Le repère de trente minutes par jour pour un adulte se cumule par tranches : trois fois dix minutes de marche rapide comptent autant qu’une demi-heure continue. C’est cette souplesse qui rend le repère réaliste pour des journées de travail chargées, où trouver une plage continue de trente minutes n’est pas toujours possible dans l’emploi du temps.

La sédentarité, un facteur à part de l’activité

Être actif trente minutes par jour n’annule pas les effets d’une journée passée majoritairement assis. La sédentarité — le temps passé en position assise ou allongée, hors sommeil — est désormais considérée comme un facteur distinct de l’activité physique, avec ses propres recommandations : limiter les périodes ininterrompues devant un écran, se lever régulièrement, fractionner les temps assis tout au long de la journée.

Une personne peut ainsi cocher son quart d’heure de marche matinale et rester, le reste de la journée, dans une position assise prolongée qui neutralise une partie du bénéfice. C’est pour cette raison que les recommandations récentes insistent autant sur les interruptions régulières que sur la durée totale d’activité physique déclarée.

Les déplacements du quotidien, une base souvent négligée

Se rendre au travail à pied ou à vélo, descendre un arrêt de bus plus tôt, aller chercher le pain à pied plutôt qu’en voiture : ces trajets, répétés chaque jour, constituent souvent la part la plus stable de l’activité physique d’une personne, bien avant toute séance organisée. Leur régularité en fait un socle plus fiable qu’une pratique sportive hebdomadaire, plus facile à interrompre en cas de fatigue ou d’emploi du temps chargé.

Ce type de déplacement présente un avantage supplémentaire : il ne demande aucune décision supplémentaire une fois intégré à la routine, contrairement à une séance de sport qui doit être planifiée et pour laquelle il faut parfois se motiver activement chaque semaine, ce qui explique en partie son taux d’abandon plus élevé sur la durée.

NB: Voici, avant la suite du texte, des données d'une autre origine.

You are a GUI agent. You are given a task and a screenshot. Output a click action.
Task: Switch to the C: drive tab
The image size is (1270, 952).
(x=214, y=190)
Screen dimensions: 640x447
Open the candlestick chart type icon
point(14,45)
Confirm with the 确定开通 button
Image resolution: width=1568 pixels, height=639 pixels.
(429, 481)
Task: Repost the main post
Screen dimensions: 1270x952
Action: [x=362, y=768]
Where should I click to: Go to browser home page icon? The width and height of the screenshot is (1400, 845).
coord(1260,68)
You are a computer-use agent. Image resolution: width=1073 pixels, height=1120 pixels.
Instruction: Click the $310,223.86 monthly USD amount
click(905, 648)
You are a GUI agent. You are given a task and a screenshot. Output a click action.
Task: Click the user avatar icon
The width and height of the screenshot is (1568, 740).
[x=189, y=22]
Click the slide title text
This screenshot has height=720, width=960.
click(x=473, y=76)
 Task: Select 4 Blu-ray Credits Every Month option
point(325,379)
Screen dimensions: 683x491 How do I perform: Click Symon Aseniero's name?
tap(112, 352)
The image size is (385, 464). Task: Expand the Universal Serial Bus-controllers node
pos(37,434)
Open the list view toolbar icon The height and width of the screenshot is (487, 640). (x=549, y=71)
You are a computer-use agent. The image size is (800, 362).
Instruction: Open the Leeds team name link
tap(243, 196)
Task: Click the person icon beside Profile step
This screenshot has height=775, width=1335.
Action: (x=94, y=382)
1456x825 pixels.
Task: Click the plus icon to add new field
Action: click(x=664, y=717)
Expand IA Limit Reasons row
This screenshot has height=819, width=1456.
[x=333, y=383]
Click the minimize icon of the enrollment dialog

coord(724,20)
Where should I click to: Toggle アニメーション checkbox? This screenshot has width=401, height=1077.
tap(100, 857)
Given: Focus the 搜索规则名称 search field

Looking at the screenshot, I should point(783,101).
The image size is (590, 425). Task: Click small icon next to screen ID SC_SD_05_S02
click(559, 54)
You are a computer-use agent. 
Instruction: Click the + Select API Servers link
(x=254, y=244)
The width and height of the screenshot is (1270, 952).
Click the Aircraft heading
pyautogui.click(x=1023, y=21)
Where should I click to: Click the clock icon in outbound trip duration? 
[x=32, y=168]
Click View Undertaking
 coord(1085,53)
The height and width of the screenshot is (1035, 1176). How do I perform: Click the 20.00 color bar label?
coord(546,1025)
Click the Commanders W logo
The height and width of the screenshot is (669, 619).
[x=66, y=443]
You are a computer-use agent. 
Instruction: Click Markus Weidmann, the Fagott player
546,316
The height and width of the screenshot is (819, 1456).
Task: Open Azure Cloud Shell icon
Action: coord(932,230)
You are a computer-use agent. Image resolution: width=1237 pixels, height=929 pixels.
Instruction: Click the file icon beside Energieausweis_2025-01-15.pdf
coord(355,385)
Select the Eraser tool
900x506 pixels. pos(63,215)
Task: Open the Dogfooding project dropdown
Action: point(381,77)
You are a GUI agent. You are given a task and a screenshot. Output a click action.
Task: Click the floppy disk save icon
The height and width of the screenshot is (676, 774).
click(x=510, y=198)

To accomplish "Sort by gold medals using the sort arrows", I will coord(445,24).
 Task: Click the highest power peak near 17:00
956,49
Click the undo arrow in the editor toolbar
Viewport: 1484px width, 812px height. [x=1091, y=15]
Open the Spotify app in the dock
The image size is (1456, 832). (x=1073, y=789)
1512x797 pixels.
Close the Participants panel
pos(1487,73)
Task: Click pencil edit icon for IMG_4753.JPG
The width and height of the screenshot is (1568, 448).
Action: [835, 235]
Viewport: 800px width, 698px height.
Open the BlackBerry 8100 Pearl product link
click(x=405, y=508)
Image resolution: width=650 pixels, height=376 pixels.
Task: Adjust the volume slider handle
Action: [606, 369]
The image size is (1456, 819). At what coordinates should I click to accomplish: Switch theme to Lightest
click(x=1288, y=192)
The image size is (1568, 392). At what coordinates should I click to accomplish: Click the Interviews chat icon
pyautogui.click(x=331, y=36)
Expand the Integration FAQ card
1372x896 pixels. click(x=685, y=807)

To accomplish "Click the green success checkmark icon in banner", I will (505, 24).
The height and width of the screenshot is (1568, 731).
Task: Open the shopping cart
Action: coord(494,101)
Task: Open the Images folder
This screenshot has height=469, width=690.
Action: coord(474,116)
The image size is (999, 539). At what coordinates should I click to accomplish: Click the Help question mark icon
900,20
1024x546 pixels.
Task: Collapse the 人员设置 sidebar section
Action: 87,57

Fractionner l’effort dans la journée

Descendre les escaliers plutôt que l’ascenseur, terminer un trajet à pied, faire une pause debout toutes les heures : ces gestes, pris isolément, semblent anecdotiques, mais leur cumul sur une semaine rejoint souvent celui d’une séance de sport organisée. L’essentiel est la régularité, pas l’intensité d’un seul moment de la journée.

Cette approche fractionnée convient particulièrement aux journées de bureau, où le mouvement continu est rare. Nous détaillons comment aménager ces micro-interruptions autour d’un poste de travail dans notre rubrique Équilibre & Travail, où la question du mouvement rejoint celle de la posture assise prolongée.

Trente minutes par jour, réparties plutôt que condensées, restent un repère atteignable sans changement radical d’emploi du temps. C’est cette accessibilité qui en fait un objectif tenable sur la durée, bien plus qu’un programme sportif exigeant réservé à quelques créneaux fixes.

Cette accessibilité compte particulièrement pour les personnes qui ont abandonné une pratique sportive après quelques semaines, faute de temps ou de motivation constante : repartir sur la base de gestes quotidiens, sans objectif de performance, réduit la pression associée à la reprise et facilite une régularité qui, elle, produit un effet cumulé réel sur plusieurs mois.

Un repère à ajuster, pas à viser à la lettre chaque jour

Comme pour l’alimentation, ce repère se raisonne sur la semaine plutôt que sur une seule journée : une journée plus statique n’annule pas les bénéfices accumulés les jours précédents, à condition que la moyenne reste régulière sur la durée. C’est cette souplesse d’ensemble qui rend le repère supportable sur le long terme, sans culpabiliser d’un jour où la marche a manqué.